The quality over quantity approach is likely a wise move for a company like Nintendo, whose IP catalog of beloved worlds and characters have a reputation for appearing in (mostly) quality games with enjoyable gameplay mechanics. Their existing fanbase is perhaps less fickle than, say, casual gamers, who hop from Zynga’s Farmville to King’s Candy Crush Saga to Machine Zone’s Game of War without a second thought because of ads, friends, or social trends. Garnering the initial attention of casual gamers on mobile devices may come easy, but keeping it requires a solid mobile gaming experience. Iwata also addressed this point during the briefing.
“As we confirmed on March 17, all of our IP can be considered for a smart device game. On the other hand, since the game business on smart devices is already severely competitive, even with highly popular IP, the odds of success are quite low if consumers cannot appreciate the quality of a game.”
Putting concerns to rest, Iwata hammered the point home that the integrity of Nintendo’s business and IP are not being taken lightly with the decision to venture into the mobile market.

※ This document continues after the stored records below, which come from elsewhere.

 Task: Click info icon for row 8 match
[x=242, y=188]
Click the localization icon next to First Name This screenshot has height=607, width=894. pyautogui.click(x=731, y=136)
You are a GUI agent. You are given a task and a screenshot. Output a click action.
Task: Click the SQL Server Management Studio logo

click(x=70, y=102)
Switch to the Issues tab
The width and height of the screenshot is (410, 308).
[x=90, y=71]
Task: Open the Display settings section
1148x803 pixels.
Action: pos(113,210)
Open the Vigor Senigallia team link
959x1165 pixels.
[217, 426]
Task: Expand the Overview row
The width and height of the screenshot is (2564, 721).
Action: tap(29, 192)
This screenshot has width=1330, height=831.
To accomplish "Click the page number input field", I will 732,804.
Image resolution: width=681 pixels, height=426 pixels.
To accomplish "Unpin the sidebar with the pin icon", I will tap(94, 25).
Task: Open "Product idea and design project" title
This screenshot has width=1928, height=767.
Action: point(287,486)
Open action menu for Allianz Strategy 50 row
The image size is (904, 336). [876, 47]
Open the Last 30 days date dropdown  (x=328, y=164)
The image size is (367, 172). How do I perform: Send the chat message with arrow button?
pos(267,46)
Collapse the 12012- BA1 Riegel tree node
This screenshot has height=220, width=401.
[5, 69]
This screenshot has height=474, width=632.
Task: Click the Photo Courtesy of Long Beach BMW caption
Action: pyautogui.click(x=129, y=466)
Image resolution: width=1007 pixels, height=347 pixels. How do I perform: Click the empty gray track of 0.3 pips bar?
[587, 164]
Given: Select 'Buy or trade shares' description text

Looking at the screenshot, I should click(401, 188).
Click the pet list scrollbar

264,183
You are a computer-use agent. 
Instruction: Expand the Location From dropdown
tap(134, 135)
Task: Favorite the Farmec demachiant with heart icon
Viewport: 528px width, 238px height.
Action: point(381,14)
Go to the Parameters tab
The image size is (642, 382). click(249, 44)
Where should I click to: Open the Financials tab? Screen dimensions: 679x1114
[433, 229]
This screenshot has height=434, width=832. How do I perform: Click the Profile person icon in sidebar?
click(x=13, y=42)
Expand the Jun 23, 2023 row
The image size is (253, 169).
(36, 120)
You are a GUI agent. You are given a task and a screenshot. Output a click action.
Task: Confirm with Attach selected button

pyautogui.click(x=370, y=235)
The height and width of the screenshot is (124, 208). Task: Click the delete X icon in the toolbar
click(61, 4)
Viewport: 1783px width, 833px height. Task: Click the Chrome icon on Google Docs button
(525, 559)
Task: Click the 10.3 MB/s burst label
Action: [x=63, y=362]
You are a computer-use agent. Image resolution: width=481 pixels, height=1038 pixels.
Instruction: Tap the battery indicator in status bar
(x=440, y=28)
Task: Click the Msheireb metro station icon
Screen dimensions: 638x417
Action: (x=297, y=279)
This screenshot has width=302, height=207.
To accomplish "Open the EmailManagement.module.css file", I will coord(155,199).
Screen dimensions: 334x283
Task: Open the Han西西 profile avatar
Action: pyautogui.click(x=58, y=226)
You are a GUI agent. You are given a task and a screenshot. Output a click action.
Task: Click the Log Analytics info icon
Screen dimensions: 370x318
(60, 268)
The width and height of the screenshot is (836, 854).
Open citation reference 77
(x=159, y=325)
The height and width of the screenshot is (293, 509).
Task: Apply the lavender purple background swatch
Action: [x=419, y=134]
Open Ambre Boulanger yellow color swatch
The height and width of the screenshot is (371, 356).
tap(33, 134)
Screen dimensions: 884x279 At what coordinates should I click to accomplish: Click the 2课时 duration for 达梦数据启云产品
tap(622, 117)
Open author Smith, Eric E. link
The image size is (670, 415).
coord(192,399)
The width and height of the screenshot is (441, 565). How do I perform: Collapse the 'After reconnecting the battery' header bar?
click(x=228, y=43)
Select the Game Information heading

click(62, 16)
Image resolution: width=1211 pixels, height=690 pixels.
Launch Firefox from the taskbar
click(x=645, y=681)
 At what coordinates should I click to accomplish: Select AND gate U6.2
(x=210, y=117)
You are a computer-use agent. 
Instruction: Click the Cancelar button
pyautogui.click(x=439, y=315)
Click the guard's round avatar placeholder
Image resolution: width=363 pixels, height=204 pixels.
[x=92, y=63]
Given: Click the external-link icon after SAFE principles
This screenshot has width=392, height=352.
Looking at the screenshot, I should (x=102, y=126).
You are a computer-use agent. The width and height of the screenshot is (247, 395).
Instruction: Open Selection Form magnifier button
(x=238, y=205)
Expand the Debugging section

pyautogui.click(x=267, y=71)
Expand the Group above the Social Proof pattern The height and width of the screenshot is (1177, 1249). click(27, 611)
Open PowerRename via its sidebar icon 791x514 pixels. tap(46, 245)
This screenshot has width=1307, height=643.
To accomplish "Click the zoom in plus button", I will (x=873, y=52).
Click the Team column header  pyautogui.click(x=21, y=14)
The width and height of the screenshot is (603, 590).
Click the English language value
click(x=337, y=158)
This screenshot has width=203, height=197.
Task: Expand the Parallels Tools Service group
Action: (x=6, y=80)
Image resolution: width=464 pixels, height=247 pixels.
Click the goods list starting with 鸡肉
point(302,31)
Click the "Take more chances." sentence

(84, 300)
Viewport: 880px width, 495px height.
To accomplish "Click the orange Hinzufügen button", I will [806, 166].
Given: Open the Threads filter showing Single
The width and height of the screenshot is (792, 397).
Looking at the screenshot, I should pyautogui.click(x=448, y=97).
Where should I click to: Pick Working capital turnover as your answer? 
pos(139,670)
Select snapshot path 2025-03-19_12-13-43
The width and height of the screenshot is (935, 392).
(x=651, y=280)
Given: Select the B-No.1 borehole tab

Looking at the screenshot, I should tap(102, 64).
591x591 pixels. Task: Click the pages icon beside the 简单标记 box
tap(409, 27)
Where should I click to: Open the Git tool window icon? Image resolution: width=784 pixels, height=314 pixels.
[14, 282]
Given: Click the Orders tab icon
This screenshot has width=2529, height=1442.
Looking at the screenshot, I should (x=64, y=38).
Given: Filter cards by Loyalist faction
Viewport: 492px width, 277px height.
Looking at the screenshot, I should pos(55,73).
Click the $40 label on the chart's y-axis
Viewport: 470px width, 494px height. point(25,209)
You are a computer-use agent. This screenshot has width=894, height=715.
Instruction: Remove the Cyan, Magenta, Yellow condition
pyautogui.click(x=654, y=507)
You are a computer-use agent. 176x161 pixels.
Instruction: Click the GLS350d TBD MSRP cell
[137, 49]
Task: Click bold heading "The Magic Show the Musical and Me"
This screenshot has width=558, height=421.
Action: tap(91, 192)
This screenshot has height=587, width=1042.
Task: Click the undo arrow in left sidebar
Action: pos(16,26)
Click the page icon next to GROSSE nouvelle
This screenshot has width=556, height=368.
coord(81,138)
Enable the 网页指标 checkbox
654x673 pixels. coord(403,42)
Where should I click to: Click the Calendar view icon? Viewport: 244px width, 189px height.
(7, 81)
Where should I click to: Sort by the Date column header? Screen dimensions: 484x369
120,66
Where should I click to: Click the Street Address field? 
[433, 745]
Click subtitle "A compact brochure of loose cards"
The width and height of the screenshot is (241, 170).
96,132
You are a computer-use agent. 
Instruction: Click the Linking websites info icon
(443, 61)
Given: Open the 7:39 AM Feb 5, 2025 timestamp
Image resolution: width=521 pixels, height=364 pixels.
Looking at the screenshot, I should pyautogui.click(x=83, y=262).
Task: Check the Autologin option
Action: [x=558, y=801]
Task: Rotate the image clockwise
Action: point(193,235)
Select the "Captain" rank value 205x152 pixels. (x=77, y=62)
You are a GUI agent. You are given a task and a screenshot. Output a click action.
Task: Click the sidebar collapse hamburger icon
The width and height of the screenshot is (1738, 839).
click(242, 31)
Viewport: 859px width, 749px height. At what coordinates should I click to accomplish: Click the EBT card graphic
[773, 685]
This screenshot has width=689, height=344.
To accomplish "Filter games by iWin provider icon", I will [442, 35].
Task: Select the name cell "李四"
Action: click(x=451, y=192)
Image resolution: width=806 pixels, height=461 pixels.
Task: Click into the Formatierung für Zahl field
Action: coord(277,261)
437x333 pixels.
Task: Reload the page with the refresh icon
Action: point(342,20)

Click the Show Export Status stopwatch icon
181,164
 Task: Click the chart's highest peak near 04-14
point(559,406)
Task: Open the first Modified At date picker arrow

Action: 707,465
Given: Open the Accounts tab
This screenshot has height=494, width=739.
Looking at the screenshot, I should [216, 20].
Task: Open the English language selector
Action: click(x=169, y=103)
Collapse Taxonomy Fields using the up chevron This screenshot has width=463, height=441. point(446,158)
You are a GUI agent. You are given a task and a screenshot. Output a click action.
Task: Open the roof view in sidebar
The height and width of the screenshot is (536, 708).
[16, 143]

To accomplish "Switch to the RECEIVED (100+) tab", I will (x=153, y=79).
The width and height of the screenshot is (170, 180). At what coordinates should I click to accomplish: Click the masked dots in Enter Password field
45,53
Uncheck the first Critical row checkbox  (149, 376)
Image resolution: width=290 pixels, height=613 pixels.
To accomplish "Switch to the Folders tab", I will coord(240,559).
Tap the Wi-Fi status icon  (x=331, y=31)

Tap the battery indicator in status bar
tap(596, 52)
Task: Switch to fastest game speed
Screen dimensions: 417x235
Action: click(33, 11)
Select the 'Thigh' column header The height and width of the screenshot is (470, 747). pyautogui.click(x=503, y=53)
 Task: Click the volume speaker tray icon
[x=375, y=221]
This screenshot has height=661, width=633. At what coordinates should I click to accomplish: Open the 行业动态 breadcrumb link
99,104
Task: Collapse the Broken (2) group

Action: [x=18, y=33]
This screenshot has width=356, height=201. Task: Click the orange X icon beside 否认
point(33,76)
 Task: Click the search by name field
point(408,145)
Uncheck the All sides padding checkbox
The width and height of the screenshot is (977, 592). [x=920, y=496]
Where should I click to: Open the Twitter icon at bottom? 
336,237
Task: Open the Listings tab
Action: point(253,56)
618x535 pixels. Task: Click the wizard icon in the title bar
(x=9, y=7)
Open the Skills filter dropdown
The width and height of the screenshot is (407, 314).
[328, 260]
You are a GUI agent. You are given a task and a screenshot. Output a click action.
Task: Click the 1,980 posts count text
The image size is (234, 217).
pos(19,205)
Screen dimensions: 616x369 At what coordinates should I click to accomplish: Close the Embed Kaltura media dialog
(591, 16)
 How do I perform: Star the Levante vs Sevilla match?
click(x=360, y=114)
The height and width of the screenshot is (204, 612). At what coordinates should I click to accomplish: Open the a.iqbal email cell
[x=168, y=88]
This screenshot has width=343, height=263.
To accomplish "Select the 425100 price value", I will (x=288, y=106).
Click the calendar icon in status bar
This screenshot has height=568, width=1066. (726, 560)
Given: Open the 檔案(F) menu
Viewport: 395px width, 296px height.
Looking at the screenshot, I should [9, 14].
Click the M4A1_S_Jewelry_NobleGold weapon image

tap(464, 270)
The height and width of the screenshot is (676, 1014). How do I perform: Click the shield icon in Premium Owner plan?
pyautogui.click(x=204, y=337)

“If we did not aim to achieve a significant result, it would be meaningless for us to do it at all. Accordingly, we are going to carefully select appropriate IP and titles for our smart device deployment.”
Even with a quality over quantity mantra for Nintendo’s mobile gaming efforts, for the long-time console gamer, the idea of Nintendo entering the mobile market may still sound like sacrilege. For those skeptical campers, Iwata also brought up the development of the NX system previously unveiled alongside the DeNA partnership. Although no major announcements or details regarding the new system have been made during the financial briefing, the new console is confirmed to connect with Nintendo’s new “integrated membership service,” along with the Wii U, Nintendo 3DS, smart devices and PCs.
“With this new service, our members will be able to visit Nintendo’s website and log in with one ID, and they will receive various services including the ones based on their past purchases and gameplay records as well as services that will be an improved version of the current loyalty program. With this new membership, we are planning to deploy services that will make playing Nintendo games with their game pals more fun regardless of which platform they are accessing.”
From the description, it sounds like Nintendo could be in the process of creating something very similar to PlayStation Plus or Xbox Live. By offering free game downloads each month and other incentives, both Sony and Microsoft have managed to grow decent subscriber numbers. How Nintendo plans to get console gamers excited with their own membership service remains to be seen. Time will tell. For now, Nintendo has a plan, and gamers will get to enjoy the first mobile game from that plan sometime this year.